*** Opening Exercise data ***

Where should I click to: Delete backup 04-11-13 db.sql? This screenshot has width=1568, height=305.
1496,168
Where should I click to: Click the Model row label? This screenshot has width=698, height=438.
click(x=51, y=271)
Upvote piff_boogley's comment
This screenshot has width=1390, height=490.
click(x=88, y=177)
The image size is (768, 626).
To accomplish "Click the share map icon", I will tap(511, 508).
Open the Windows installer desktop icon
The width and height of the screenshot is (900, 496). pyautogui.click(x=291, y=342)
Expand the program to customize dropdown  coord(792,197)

*** Closing Exercise data ***
*** Opening Exercise data ***

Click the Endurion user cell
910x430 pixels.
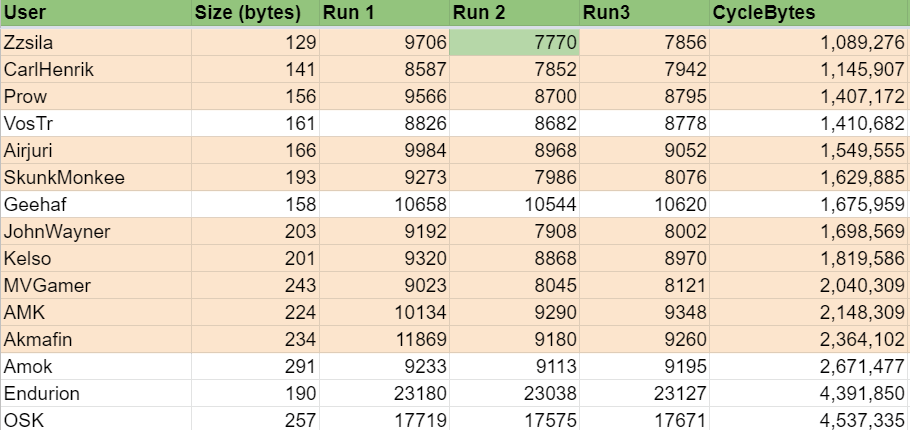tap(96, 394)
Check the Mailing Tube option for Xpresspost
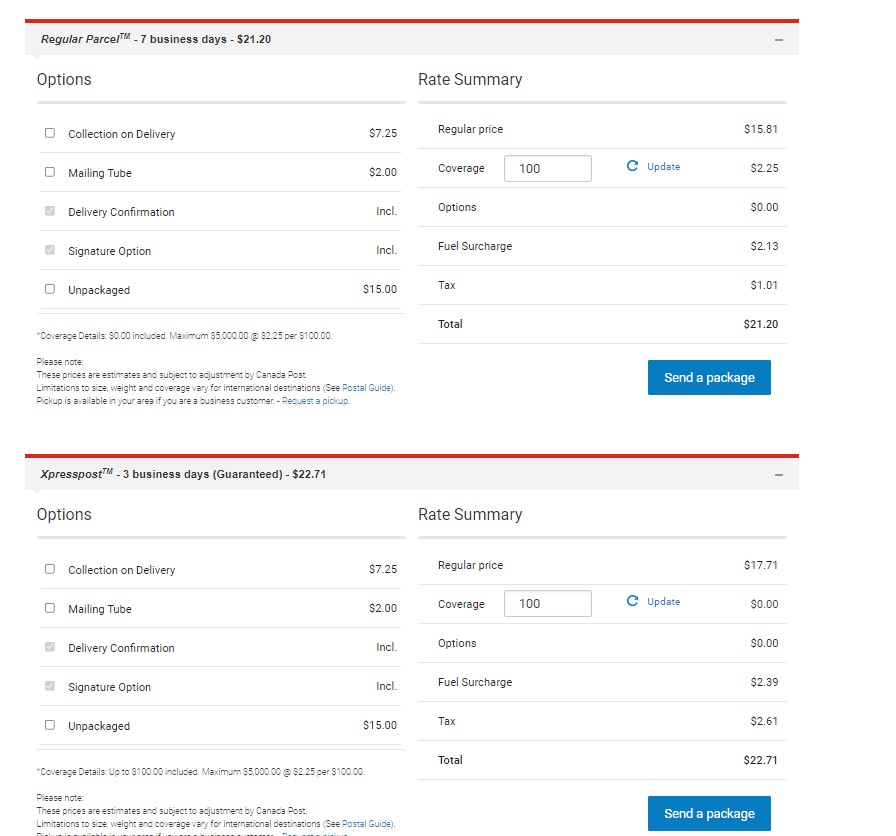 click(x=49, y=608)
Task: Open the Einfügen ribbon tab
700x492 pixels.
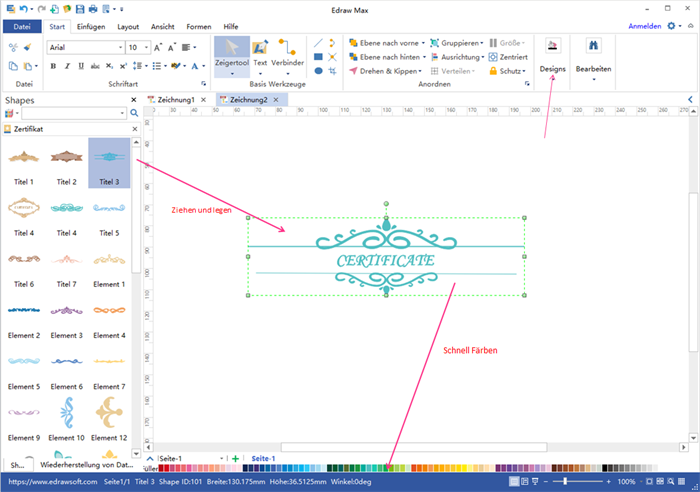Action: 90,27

*** Closing Exercise data ***
*** Opening Exercise data ***

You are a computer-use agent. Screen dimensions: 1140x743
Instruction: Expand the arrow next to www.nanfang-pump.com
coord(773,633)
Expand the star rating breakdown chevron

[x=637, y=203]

*** Closing Exercise data ***

__Work to complete__. Print again the lines of the entries above that fall between the line holding "Where should I click to: Delete" and the line holding "Expand the program", inclusive, exactly as they stand.

__Solution to this exercise__.
Where should I click to: Delete backup 04-11-13 db.sql? This screenshot has width=1568, height=305.
1496,168
Where should I click to: Click the Model row label? This screenshot has width=698, height=438.
click(x=51, y=271)
Upvote piff_boogley's comment
This screenshot has width=1390, height=490.
click(x=88, y=177)
The image size is (768, 626).
To accomplish "Click the share map icon", I will tap(511, 508).
Open the Windows installer desktop icon
The width and height of the screenshot is (900, 496). pyautogui.click(x=291, y=342)
Expand the program to customize dropdown  coord(792,197)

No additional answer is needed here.